● DO THIS: Change "screenshot" to "capture" in the lines starting with the one that contains "coordinates (853, 20)." and going on through the one that contains "coordinates (768, 225).". Give back only those lines, with everything else left as it is.

Records from a data collection:
......
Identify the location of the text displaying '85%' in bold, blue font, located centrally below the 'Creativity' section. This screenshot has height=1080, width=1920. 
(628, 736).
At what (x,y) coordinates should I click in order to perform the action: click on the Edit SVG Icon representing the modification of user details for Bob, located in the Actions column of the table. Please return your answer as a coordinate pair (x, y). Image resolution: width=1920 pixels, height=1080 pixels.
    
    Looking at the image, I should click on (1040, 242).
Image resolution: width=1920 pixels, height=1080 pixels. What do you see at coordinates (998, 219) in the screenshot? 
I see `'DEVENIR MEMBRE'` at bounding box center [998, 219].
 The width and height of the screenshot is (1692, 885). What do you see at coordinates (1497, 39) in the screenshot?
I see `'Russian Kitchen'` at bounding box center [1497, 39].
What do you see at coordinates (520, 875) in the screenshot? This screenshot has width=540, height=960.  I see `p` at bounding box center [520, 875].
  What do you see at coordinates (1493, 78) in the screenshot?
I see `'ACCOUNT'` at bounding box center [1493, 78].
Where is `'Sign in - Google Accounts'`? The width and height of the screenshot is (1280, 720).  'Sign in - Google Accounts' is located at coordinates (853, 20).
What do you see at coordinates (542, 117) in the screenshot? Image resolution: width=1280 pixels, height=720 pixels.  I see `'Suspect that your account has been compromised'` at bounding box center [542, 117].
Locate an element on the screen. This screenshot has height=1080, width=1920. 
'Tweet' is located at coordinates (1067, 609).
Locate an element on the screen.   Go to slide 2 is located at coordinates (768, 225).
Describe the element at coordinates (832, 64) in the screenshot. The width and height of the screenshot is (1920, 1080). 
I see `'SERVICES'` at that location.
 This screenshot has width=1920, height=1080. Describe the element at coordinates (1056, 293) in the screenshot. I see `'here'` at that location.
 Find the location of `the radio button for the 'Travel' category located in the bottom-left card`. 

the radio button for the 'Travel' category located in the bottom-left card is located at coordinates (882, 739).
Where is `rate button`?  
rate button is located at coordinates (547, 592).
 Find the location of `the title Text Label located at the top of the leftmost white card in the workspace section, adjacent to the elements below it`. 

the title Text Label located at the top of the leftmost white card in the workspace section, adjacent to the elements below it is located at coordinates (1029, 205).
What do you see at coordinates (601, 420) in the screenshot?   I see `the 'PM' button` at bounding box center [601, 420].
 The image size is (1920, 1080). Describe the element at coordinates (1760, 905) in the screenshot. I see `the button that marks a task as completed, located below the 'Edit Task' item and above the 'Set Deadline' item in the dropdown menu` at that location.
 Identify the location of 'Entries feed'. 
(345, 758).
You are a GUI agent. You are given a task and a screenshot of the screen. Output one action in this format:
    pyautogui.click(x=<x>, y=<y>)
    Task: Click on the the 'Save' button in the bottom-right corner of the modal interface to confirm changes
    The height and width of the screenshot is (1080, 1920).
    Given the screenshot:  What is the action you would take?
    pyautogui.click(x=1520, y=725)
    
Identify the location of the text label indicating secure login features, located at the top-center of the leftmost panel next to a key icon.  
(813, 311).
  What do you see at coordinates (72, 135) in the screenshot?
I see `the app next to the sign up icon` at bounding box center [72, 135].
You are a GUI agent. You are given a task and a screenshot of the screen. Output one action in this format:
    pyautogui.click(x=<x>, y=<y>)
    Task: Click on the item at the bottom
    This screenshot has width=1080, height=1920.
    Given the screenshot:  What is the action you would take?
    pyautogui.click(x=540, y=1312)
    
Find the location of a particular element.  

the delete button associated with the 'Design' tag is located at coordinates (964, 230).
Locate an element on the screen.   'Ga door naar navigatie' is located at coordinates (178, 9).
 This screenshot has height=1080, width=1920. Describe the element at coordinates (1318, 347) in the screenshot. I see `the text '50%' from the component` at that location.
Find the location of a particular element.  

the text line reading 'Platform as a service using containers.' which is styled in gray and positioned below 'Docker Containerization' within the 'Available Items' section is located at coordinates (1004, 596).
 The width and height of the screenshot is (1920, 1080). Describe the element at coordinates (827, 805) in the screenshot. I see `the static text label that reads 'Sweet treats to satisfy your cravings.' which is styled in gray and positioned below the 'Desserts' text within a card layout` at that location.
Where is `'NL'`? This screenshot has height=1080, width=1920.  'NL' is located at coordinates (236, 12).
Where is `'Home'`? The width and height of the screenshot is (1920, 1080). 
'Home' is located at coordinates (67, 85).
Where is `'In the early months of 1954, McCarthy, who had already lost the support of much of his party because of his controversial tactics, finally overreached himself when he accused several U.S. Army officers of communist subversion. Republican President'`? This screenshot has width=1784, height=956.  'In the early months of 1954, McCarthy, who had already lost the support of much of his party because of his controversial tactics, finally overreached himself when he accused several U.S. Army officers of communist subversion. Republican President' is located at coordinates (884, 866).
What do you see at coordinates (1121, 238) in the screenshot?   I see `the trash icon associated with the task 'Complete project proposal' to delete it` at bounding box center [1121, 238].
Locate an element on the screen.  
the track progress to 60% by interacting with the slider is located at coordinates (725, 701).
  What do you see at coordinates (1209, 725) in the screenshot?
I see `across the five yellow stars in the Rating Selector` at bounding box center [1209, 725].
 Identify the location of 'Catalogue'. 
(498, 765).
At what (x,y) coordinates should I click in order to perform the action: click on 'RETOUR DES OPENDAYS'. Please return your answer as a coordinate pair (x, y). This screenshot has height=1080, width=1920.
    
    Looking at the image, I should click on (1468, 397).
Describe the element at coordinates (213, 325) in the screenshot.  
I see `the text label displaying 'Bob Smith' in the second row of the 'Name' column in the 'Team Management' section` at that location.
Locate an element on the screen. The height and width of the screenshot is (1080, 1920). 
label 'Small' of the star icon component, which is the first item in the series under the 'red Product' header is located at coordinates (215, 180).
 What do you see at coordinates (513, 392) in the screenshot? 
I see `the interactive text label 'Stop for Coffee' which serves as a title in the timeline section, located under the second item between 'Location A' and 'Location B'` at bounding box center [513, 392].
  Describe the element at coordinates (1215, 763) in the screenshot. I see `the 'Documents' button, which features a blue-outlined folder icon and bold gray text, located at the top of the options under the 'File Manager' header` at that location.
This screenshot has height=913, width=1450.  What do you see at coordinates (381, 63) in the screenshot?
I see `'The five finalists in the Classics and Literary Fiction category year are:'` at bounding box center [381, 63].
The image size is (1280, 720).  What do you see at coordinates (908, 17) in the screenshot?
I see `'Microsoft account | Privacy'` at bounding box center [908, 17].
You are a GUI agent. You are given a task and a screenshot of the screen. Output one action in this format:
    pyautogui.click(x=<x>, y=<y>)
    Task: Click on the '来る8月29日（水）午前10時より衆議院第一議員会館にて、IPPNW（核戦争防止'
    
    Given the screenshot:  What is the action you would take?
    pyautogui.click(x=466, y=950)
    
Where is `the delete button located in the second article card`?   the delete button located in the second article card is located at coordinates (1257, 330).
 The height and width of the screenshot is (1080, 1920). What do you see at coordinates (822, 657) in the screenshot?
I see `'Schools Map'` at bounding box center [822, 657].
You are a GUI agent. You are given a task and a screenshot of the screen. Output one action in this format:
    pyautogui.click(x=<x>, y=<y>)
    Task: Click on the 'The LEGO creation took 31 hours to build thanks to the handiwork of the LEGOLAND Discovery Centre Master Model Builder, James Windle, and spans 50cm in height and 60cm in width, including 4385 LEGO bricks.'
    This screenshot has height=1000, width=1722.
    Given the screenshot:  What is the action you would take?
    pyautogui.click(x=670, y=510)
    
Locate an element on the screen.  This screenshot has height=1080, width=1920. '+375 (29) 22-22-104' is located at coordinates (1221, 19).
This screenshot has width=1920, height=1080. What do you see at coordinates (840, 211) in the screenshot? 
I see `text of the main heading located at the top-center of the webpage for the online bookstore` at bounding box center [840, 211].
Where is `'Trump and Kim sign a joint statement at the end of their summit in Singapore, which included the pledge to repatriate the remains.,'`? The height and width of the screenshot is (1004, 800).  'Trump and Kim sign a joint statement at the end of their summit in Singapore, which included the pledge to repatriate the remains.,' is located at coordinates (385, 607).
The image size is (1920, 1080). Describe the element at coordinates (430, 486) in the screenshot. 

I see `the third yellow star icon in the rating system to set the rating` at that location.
......
● THE COMPLETED TASK:
Where is `'Sign in - Google Accounts'`? The width and height of the capture is (1280, 720).  'Sign in - Google Accounts' is located at coordinates (853, 20).
What do you see at coordinates (542, 117) in the capture? Image resolution: width=1280 pixels, height=720 pixels.  I see `'Suspect that your account has been compromised'` at bounding box center [542, 117].
Locate an element on the screen. This capture has height=1080, width=1920. 
'Tweet' is located at coordinates (1067, 609).
Locate an element on the screen.   Go to slide 2 is located at coordinates (768, 225).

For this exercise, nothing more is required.